Andy Hall faces a maximum sentence of seven years in prison if he is convicted on the charges of defamation and violation of the Computer Crimes Act.
Last October, Hall won a separate criminal trial on the same case when the court dismissed it for “lack of disclosure of all evidence by the prosecution to the defense.” The attorney general had appealed the ruling.
“This is judicial harassment. These people [from the Natural Fruit company] are really abusing the laws,” Hall told Anadolu Agency in a phone interview after the indictment Monday.
Expressing confidence about winning the case “although all this has been very tiring,” he said he was trying to look at the positive side while thinking that “the case can raise attention to the abuses of migrant workers’ rights.”
Hall has been facing charges since the publication in 2013 of a research report, commissioned by Finland-based watchdog Finnwatch, on the work conditions of Myanmar migrant workers in a fruit processing factory owned by Natural Fruit, the largest Thai company in the sector.
The report based on interviews with factory workers incriminated the company for its poor treatment of migrant workers, including wages below the legal minimum, long work hours and confiscation of passports.
Sonja Vartiala, executive director of Finnwatch, released a statement after Monday’s ruling criticizing the Bangkok South Criminal Court for passing on the opportunity “to put an end to a saga of intimidation already lasting 30-months aimed at nothing but gagging a human rights defender.”

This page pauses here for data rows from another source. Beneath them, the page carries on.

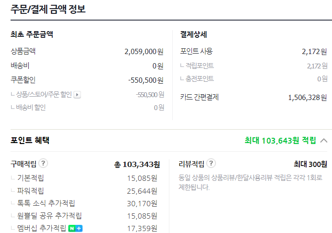
Task: Click the 1,506,328원 card payment amount
Action: coord(307,97)
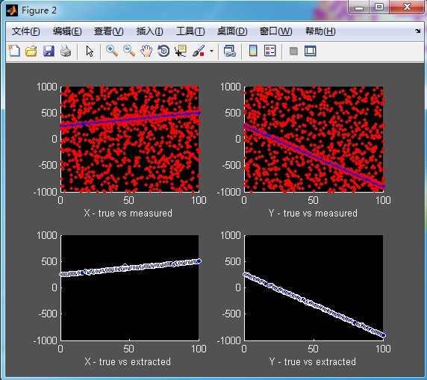The width and height of the screenshot is (427, 380).
Task: Open the 工具(T) menu
Action: click(x=190, y=31)
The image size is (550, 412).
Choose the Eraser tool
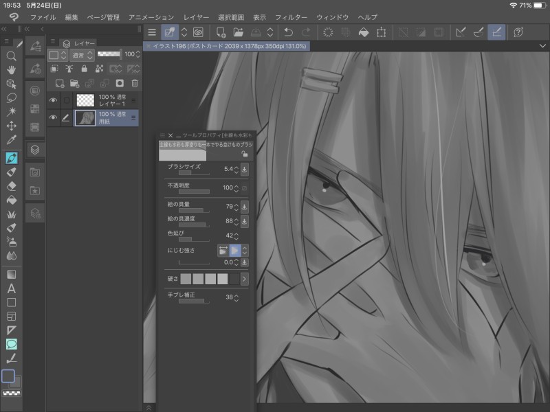11,185
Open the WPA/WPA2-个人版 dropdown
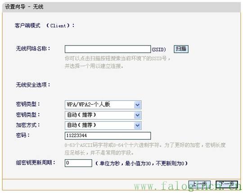This screenshot has height=193, width=243. coord(103,105)
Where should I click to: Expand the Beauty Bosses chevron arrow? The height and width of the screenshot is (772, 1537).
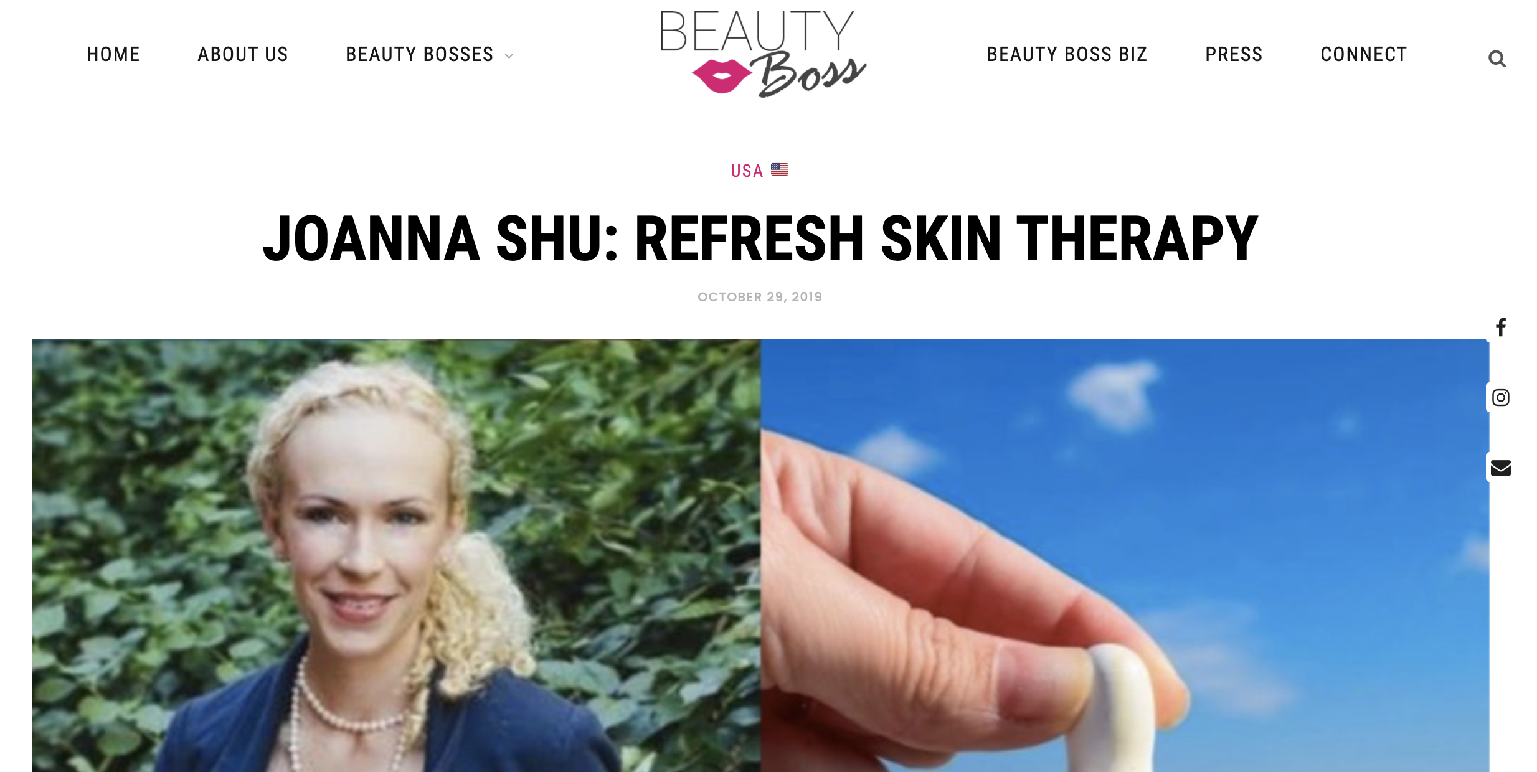click(509, 56)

“Regrettably, the court chose instead to press on with a trial of these unfounded charges,” she added.
Natural Fruit has filed a total of four cases – two of them criminal and two civil – against Hall under Thailand’s severe defamation laws following the publication of the “Cheap Has a High Price” report.
The civil cases are seeking 4 million baht ($112,000) in compensation for alleged damage to the company’s reputation.

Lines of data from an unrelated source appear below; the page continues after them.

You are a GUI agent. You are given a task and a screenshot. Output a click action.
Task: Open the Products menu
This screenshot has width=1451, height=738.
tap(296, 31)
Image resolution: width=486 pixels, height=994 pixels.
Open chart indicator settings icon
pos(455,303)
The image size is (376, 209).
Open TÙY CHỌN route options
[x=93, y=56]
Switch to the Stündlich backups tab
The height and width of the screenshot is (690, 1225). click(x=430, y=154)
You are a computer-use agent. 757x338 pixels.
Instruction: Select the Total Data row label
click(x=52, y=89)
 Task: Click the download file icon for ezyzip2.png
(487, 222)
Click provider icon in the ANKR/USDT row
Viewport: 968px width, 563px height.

“To equate someone’s reputation with another person’s liberty is always disproportionate,” said Vartiala. “Thailand should abolish its criminal defamation laws as they infringe on freedom of expression.”

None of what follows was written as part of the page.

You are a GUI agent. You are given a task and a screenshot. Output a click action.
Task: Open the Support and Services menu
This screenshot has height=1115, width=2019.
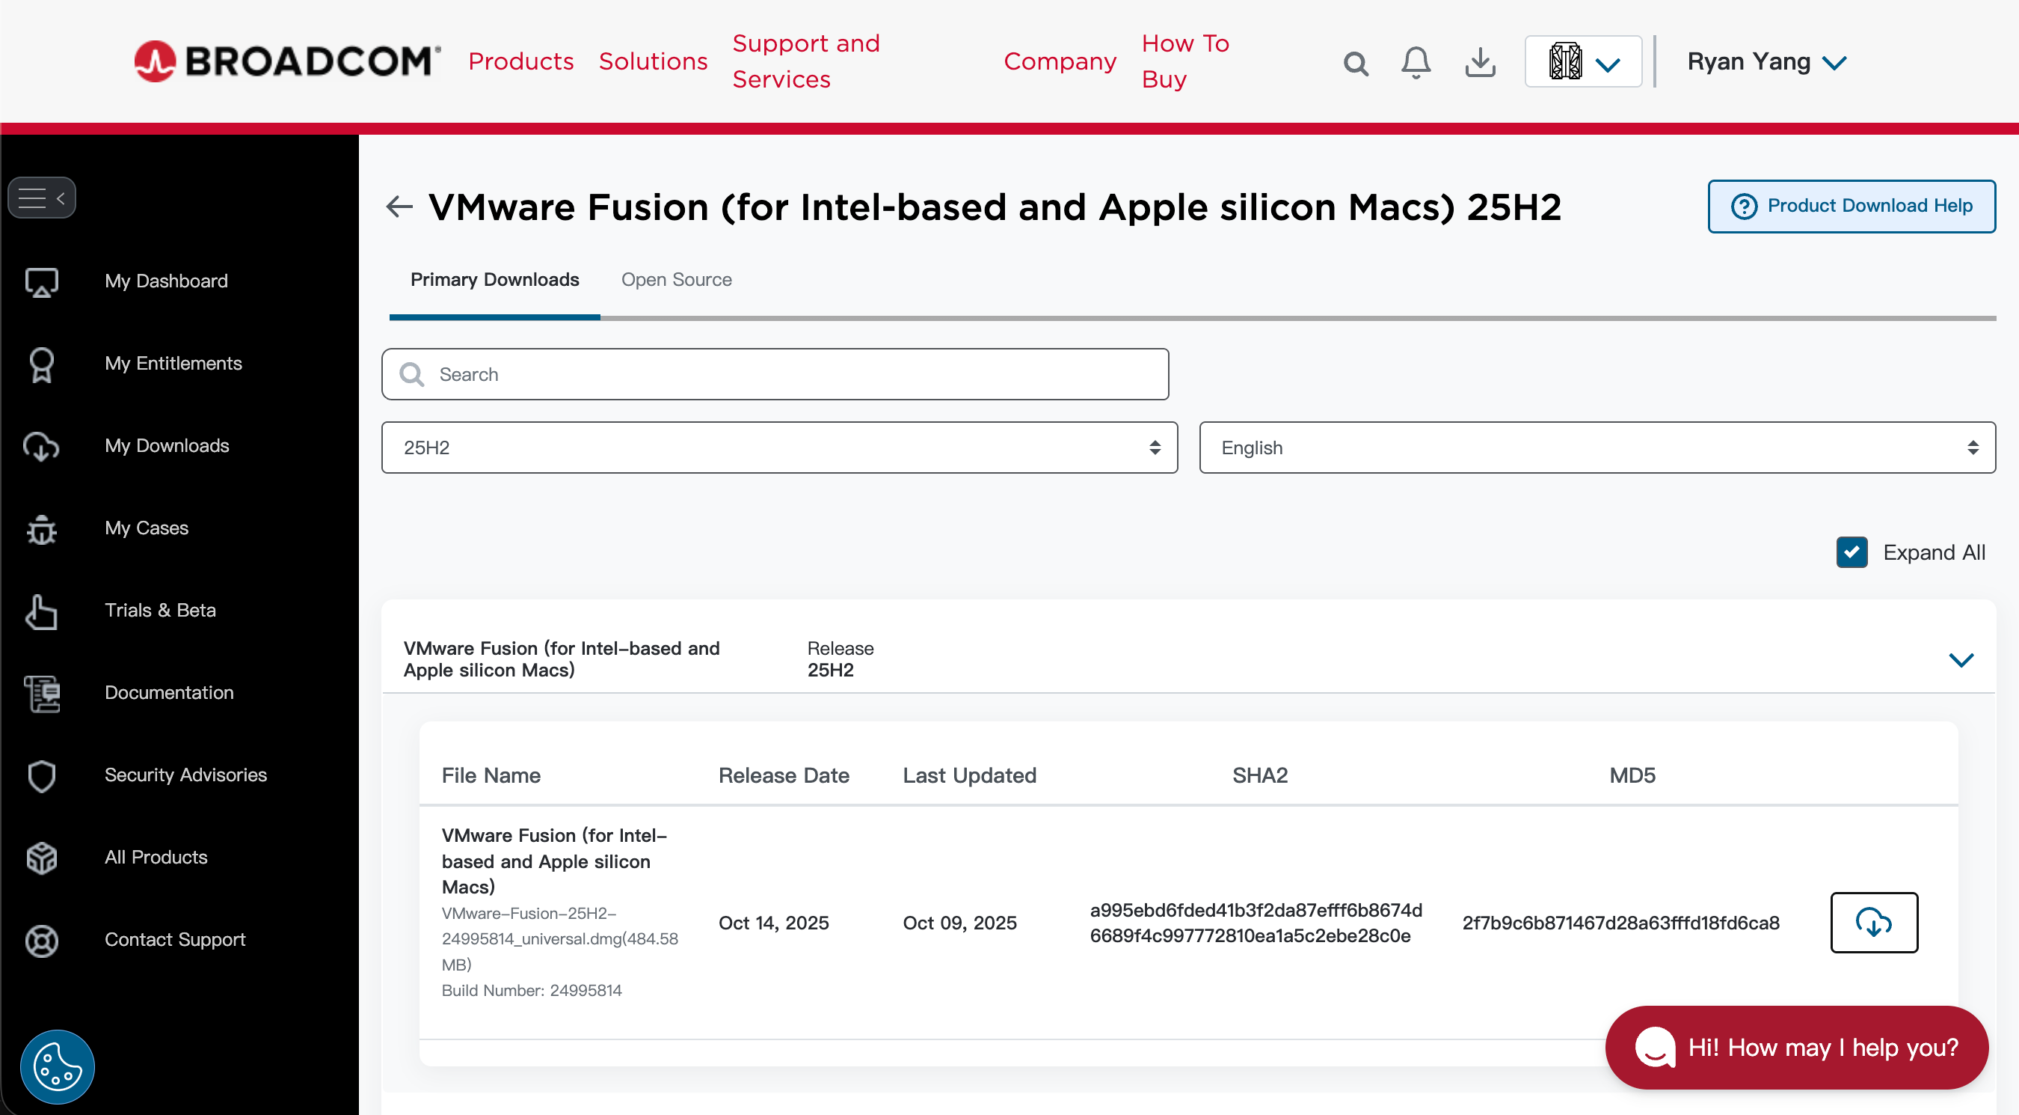coord(807,61)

The first hearing for the second criminal case is set to be held Oct. 19, while a decision on the appeal of the first case is expected Sept. 25.
Millions of migrant workers underpin much of the Thai economy but are often exploited and deprived of rights, according to labor organizations.
Around two million Myanmar migrant workers are working in Thailand, mostly in the food, fishing and construction industries. Many of these migrant workers do not have proper documentation and are vulnerable to exploitation.
The Thai junta, who took power in a military coup last year, has said that it wants to "regularize" migrant workers in order to protect their rights. Besides workers from Myanmar, many Cambodian and Laotian migrants also work in poor conditions in Thailand.